Decent human beings have grown old and have died without having their rights recognized by the courts. People’s lives have been destroyed either because they went to jail wrongfully, were wronged by their employer or sought legal redress for sins committed against them but never saw their cases come to light.
This is a crime against justice and fair play. I know of public servants in the PNC’s reign and under the present regime that were dismissed without just cause, sued but never got their day in court. Either they migrated years after or they died while waiting for the plea to be heard.
It is a mockery of justice in every conceivable sense of the word for a person to be deprived of an income because of illegal firing yet is never allowed to be compensated by the courts because of the delay sickness that characterizes our judicial process.
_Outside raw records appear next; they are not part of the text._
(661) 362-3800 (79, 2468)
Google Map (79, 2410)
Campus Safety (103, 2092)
How can any government or judiciary in a country demand respect from citizens when these citizens know that the fulcrum on which freedom in society rests is non-functioning? That fulcrum is the dispensation of justice.
There are land disputes, landlord/tenant cases, wrongful dismissal suits, and hundreds of similar civil contentions that are yet to be determined by the High Court of Judicature more than a decade after papers were filed.
A large number of criminal matters are still awaiting action in the Appellate Court years after the court documents were sent over to Kingston. I know how it feels. In 1990, I was banned from using the Colgrain Swimming Pool even though I was a legitimate member. I was ostracized because I intervened on behalf of the pool attendant.
I sued and received my court notice to attend the hearing sixteen years after, that was in 2006. Time has passed. The pool attendant vanished. The defendant is now in his seventies and I have moved on with my life becoming preoccupied with parenthood, and am no longer interested in that form of justice.
Against this horrible background of permanent delays, bail should be a right that every accused is entitled to. The magistracy in this country is an embarrassment to Caribbean jurisprudence. In Guyana bail is being used as a punishment.
The natural reflex of most magistrates is to refuse bail. An accused is then found guilty before his/her trial has started. This terrible travesty has a farcical dimension to it. When bail is granted, the sum is terribly excessive.
They say charity begins at home. The Guyana Bar Association was in order to respond to Minister Rohee’s denunciation of the granting of bail to a murder accused.
It was downright insulting to the judiciary. But the Bar Association should discontinue its obnoxious practice of legal incestuousness and speak out against incompetent magistrates who deny people justice by denying them bail.
The denial of bail becomes a nightmare when one takes into consideration what Dorian Massey wrote about the Brickdam Lock-ups in this newspaper (April 4, 08). His description would nauseate any decent mind.
Why hasn’t the GHRA written to the UN about the conditions at the Brickdam remand?
Massey deems it as a “violation of all human rights.” Where is the voice of the Bar Association when their legal colleagues, who are now magistrates, send persons not yet convicted of any crime to that hell-house?
Freedom will only come to this land when the law begins to function.